REQUISITOS DA TAREFA
Continue o texto sobre a manifestação estudantil pela gratuitidade do ensino superior, começando a seguir à última frase apresentada.
== TEXTO DE LEITURA
A Associação de Estudantes da Faculdade de Ciências Sociais e Humanas da Universidade NOVA de Lisboa (AEFCSH) apelou hoje à mobilização massiva dos estudantes do ensino superior para a manifestação nacional “Não recuamos – Gratuitidade já!”, que se realizará no dia 24 de março. O protesto terá início às 14h30 no Rossio e seguirá até à Assembleia da República, onde estão previstas intervenções de representantes estudantis.
O protesto surge em resposta às recentes declarações do ministro da Educação, Ciência e Inovação, que apontou para a possibilidade de um aumento das propinas. Segundo a AEFCSH, esta medida “compromete o acesso e a permanência dos estudantes no ensino superior”, agravando uma situação que já se encontra debilitada pelas opções políticas deste e dos anteriores governos.
O apelo à manifestação foi lançado por oito estruturas do movimento associativo estudantil e encontra-se aberto à subscrição de outras associações de estudantes. Entre os principais pontos de reivindicação, os estudantes exigem a gratuitidade do ensino superior, condições dignas de estudo e permanência e uma política educativa que não comprometa o futuro académico dos jovens.
====
== LISTAGEM DE DADOS
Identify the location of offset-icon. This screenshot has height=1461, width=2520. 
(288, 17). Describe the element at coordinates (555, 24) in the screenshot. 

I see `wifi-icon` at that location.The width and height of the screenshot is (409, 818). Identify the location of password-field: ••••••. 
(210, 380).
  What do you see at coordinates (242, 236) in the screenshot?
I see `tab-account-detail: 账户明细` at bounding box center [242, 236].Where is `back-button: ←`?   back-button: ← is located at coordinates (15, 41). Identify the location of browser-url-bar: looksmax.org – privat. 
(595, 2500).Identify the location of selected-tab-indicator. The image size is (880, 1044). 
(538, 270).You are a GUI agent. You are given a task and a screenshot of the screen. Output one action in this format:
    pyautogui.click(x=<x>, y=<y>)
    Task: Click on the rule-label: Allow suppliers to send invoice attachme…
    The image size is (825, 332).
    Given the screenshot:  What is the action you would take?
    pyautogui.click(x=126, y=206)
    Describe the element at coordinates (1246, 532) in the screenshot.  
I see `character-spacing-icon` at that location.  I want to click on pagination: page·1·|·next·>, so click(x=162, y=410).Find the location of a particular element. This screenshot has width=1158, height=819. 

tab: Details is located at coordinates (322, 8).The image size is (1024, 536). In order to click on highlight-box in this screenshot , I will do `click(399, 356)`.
====
RESPOSTA AO PROBLEMA
“Sabemos que o caminho que este Governo nos traça é contrário aos nossos interesses e sabemos também que o combate a esta política se faz nas ruas e em unidade”, defende a AEFCSH na nota de imprensa.
Diversas associações académicas e estudantis já confirmaram presença na manifestação, entre as quais a AEFCSH, AEESTC, AEFBAUP, AEFPIE-UL, AEISPA, AEMAE, AEFLUL, AEFBAUL, AESAD, AAC, AAUAçores, AAUALG, AAUAv, AAUBI, AAUE, AAUL, AAUM, AAUMadeira e AAUTAD.
O protesto do dia 24 de março pretende ser uma grande mobilização nacional que congregue diferentes estruturas estudantis numa resposta firme contra as políticas que, segundo os organizadores, representam um retrocesso na acessibilidade e equidade do ensino superior em Portugal.